REFERENCE_LANDMARK_INDEX = 0  # Middle of face

In [15]:
def convert_coordinates_to_avg_distance(frames):
    out = []
    for frame in frames:
        frame_distance = 0
        for landmark_idx in LANDMARK_INDEXES:
            frame_distance += math.sqrt(
                (frame[REFERENCE_LANDMARK_INDEX][0] - frame[landmark_idx][0])**2 +
                (frame[REFERENCE_LANDMARK_INDEX][1] - frame[landmark_idx][1])**2
            )
        out.append(frame_distance / len(LANDMARK_INDEXES))
    return np.array(out)

In [86]:
def load_data(data_path):
    all_data = []
    all_labels = []

    for file in os.listdir(data_path):
        if file.endswith(".npy"):
            data = np.load(os.path.join(data_path, file), allow_pickle=True)
            data = np.array(data, dtype=np.float32)

            all_data.append(data)

            label = int(file.split("-")[2])
            all_labels.append(label)

    return np.array(all_data, dtype=object), np.array(all_labels)

In [87]:
all_data, all_labels = load_data(DATA_PATH)

## Preprocessing danych

In [96]:
def preprocess_data(data, labels):
    tensor_data = [torch.tensor(d, dtype=torch.float32) for d in data]
    padded_data = pad_sequence(tensor_data, batch_first=True)

    encoder = LabelBinarizer()
    encoded_labels = encoder.fit_transform(labels)
    encoded_labels = torch.tensor(encoded_labels, dtype=torch.float32)

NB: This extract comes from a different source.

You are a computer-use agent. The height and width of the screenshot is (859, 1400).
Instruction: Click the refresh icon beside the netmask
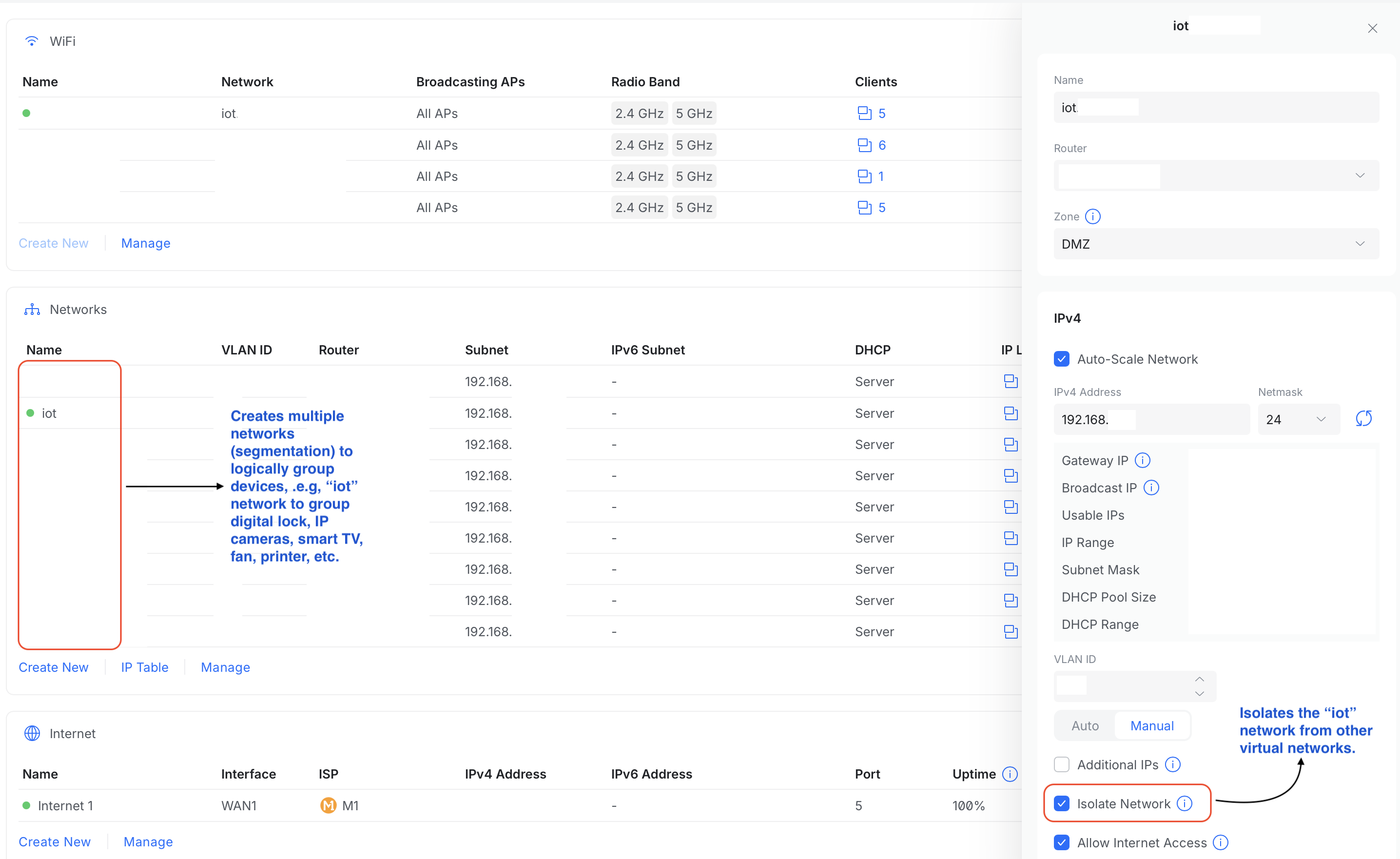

    X_train, X_temp, y_train, y_temp = train_test_split(
        padded_data, encoded_labels, test_size=0.3, random_state=42
    )
    X_val, X_test, y_val, y_test = train_test_split(
        X_temp, y_temp, test_size=0.5, random_state=42
    )

    return X_train, X_val, X_test, y_train, y_val, y_test

In [97]:
X_train, X_val, X_test, y_train, y_val, y_test = preprocess_data(all_data, all_labels)

In [None]:
print(X_train.shape)
print(y_train.shape)

In [None]:
# Class distribution
from collections import Counter

for key, val in sorted(Counter((label.argmax().item() for label in y_train)).items(), key=lambda i: i[0]):
    print(f"{key}:{val}")

### W podejściu wykorzystane zostaną 2 modele - pierwszy z nich będzie siecią konwolucyjną 2d, która będzie miała za zadanie nauczyć się rozpoznawać cechy charakterystyczne dla wybranej klatki (zbioru współrzędnych pkt charakterystycznych). Do klasyfikacji szeregu czasowego zostanie wykorzystana sekwencyjna sieć neuronowa LSTM.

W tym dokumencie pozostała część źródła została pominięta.